US independent record label

Classified Records was an independent record label based in San Francisco, California, that released music by Jocelyn Enriquez, Pinay, Julie Plug, M:G, Drop 'n Harmony, as well as the Serenade compilation series. Founded by Kormann Roque, Noel Laxamana, Rino Que, and Elvin Reyes in 1993, the label was well known within the Filipino community since many staff members and recording artists were of Filipino descent.

== History ==

Classified Records' first release was the debut album by Jocelyn Enriquez, who became popular with her hit records "I've Been Thinking About You", "Do You Miss Me?", and "A Lil' Bit of Ecstasy" produced by Glenn Gutierrez. The label's other notable singles included "Is It Real" by Pinay along with "Sweet Honesty" and "What Do You Remember" by M:G, which also charted on Billboard magazine. R&B male group Drop N Harmony and alternative band Julie Plug rounded out their roster. Plug remains a legendary staple in the San Francisco indie band scene. Classified released three slow jam CDs called "Serenade" that featured slow jams by Filipino American artists across the globe that garnered a strong following from its Filipino American fanbase.
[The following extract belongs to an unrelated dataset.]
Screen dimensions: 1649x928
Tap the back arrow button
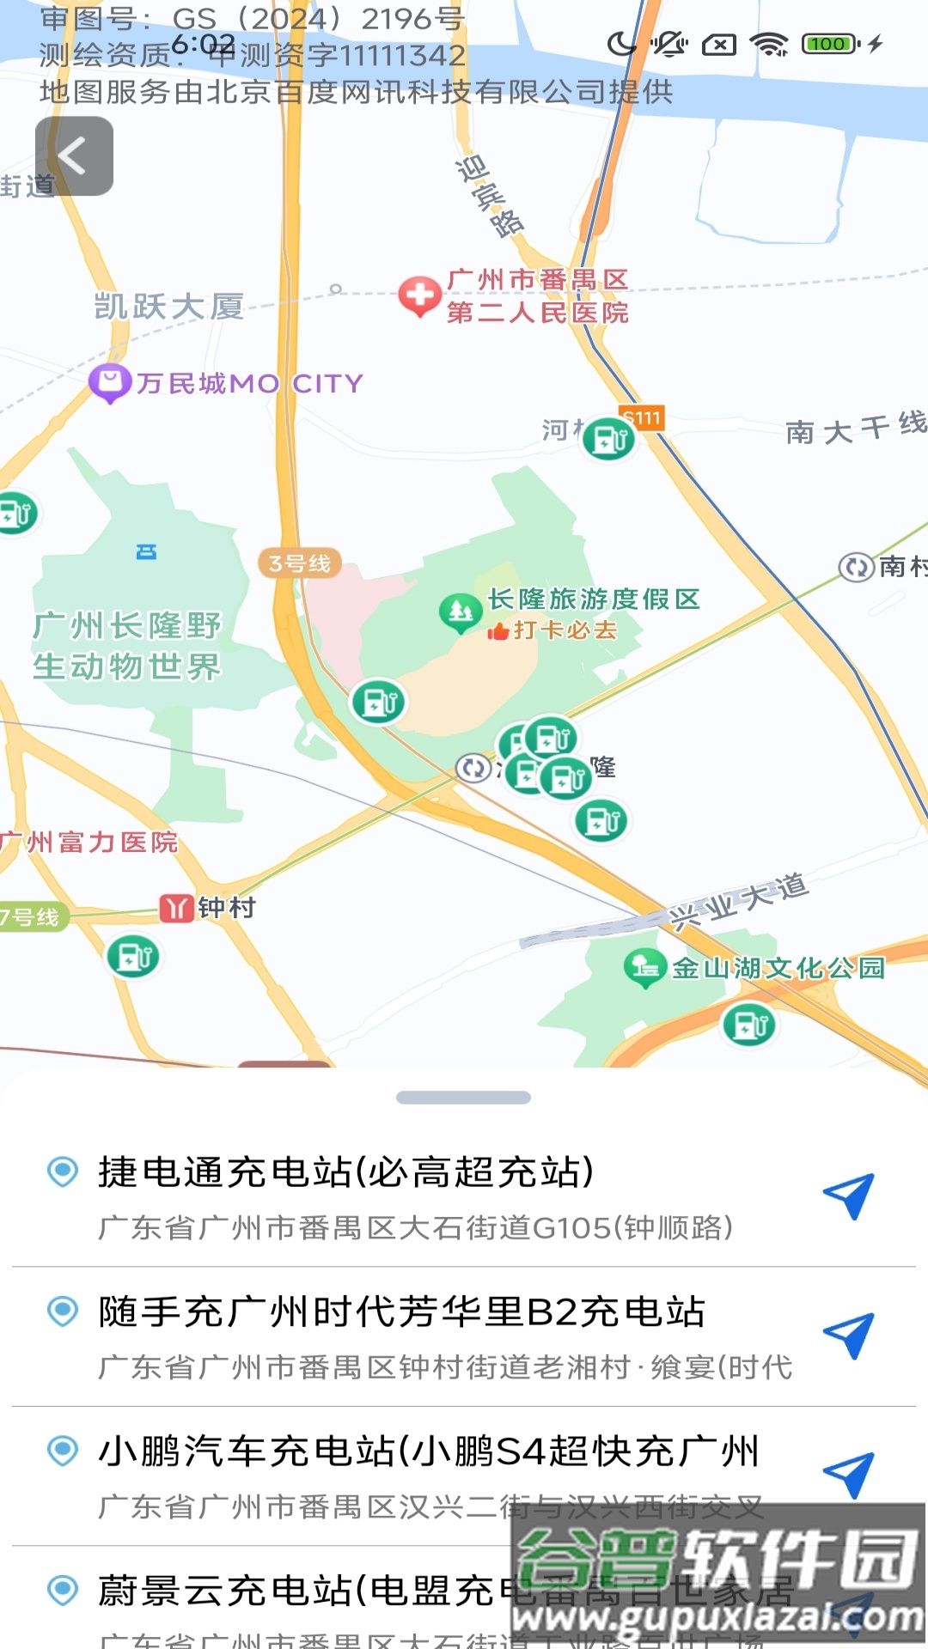(74, 156)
After a brief joint venture with Tommy Boy Records, the original Classified Records closed its doors in 2001 with a few Classified executives and producers starting their own indie labels. Producer/songwriters JP Nebres, Matt Villacarte, and Glenn Gutierrez partnered to form Planet Hype, releasing music by singer-songwriter Sharyn Maceren, Pinay, Ace High (a hip-hop trio that included Traxamillion), and Drop 'n Harmony (DnH). Planet Hype also provides mixing, mastering and production services as well as serving as a digital distribution solution for a number of independent artists, including American Idol contestants Todrick Hall, Charity Vance, and Sway Penala. Former Classified Records executive Reno Ursal started his own label, Rhythm Drive Records, releasing music by Malyssa and Alvendia. Ursal's Young Adult novel "Enlightenment" Book 1 of The Bathala Series was released in 2019 winning multiple literary awards.

In 2006, CJ Harris purchased the license to the name "Classified Records." The new incarnation of Classified Records is based in San Diego, California.